Early life and family
Mohamed Ali was born on 27 March 1925 near Kinniya in eastern Ceylon. His brother was M. E. H. Maharoof.

Career
Mohamed Ali was chairman of Kinniya Village Council.

Mohamed Ali stood as the Communist Party candidate in Mutur at the 1947 parliamentary election but was defeated by the United National Party candidate A. R. A. M. Abubucker. He stood as an independent candidate in Mutur at the 1952 parliamentary election. He won the election and entered Parliament. He was re-elected at the 1956 and March 1960 parliamentary elections as an independent candidate. He stood as the United National Party (UNP) candidate in Mutur at the July 1960 parliamentary election but failed to get re-elected.
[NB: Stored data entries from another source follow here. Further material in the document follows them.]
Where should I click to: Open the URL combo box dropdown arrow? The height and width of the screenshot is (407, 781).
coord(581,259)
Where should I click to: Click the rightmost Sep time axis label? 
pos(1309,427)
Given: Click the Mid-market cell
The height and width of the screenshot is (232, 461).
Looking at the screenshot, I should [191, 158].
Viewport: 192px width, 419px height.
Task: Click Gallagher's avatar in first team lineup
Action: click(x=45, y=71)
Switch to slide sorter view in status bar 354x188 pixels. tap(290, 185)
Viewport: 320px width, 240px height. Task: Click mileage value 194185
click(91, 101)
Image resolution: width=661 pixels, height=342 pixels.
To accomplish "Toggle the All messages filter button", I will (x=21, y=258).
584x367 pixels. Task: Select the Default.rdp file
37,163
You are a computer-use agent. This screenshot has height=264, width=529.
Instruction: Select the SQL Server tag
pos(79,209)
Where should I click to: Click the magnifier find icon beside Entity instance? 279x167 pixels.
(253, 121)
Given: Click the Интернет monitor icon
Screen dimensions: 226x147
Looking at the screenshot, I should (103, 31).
Mohamed Ali played a leading role in the 1961 satyagraha campaign organised by Illankai Tamil Arasu Kachchi (ITAK). Following the death of ITAK MP T. Ahambaram, Mohamed Ali contested the Mutur by-election on 28 June 1962 as the ITAK candidate and was re-elected to Parliament. He was re-elected at the 1965 parliamentary election. He stood as the UNP candidate in Mutur at the 1970 parliamentary election but failed to get re-elected.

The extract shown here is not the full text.